By not deleting the identity images, the data controller has also processed the data in violation of the principle of being retained for the period stipulated by relevant legislation or the purpose for which they are processed.
In this respect, the Authority has made the following decisions;
Due to the fact that the data controller has not fulfilled his/her obligations related to data security regulated in paragraph 1 of Article 12 of the Law, a fine of TRY 100,000 (approx. € 15.500) was applied to the data controller pursuant to the subparagraph (b) of paragraph 1 of Article 12 of the Law.
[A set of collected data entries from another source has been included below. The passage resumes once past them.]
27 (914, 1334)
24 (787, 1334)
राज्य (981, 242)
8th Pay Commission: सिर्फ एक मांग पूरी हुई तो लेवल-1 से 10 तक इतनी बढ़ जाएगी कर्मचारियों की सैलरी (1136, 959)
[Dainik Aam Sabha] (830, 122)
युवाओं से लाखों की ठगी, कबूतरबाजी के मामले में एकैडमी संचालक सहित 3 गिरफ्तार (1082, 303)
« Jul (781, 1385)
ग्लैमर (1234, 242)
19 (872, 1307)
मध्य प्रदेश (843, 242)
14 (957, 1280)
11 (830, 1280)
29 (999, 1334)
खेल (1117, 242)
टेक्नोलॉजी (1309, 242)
It was also decided to give instructions on the following issues to the data controller;
i) Informing the data subject that the data has been deleted and informing the Authority afterward,
ii) Forwarding the related documents to the Authority if it has been previously notified,
iii) During the submittal of the loyalty card implementation and other services, under the Law reassessment of the method used to confirm the identities of the related persons,
iv) Informing the data subject in this regard.
3. Use of a Mobile Phone Number out of its Purposes
On November 6, 2019, the summary of the decision dated 18.09.2019 and numbered 2019/227 was published by the Authority. The decision covers a bank's use of the person's mobile number for purposes other than its own purpose.
In the incident, a bank employee has called the complainant on the grounds that they could not reach her husband. Firstly, the data subject applied to the bank for receiving information on this subject; however, the bank sent an email stating that the bank service line could be called to obtain information. And then she lodged an application on the grounds that the misuse of the contact information she provided to the Bank for use in transactions related to the Bank.
In this context, the Authority has made the following decisions;
The complainant's application has been not answered in accordance with the provisions of the Communiqué. Therefore, it was decided to remind the bank to pay maximum attention to compliance with the provisions of the Law and the Communiqué.
The telephone number, which data subject has given for use in her own transactions and works, was used in order to reach her husband by the Bank. This situation is contrary to subparagraph c and ç of paragraph 2 of Article 4 of the Law. Due to the fact that the data controller did not take necessary administrative and technical measures under subparagraph a of paragraph 1 of Article 18 of the Law, a fine of TRY 100.000 (approx. € 15.500) was applied to the Bank pursuant to the subparagraph (b) of paragraph (1) of Article 18 of the Law.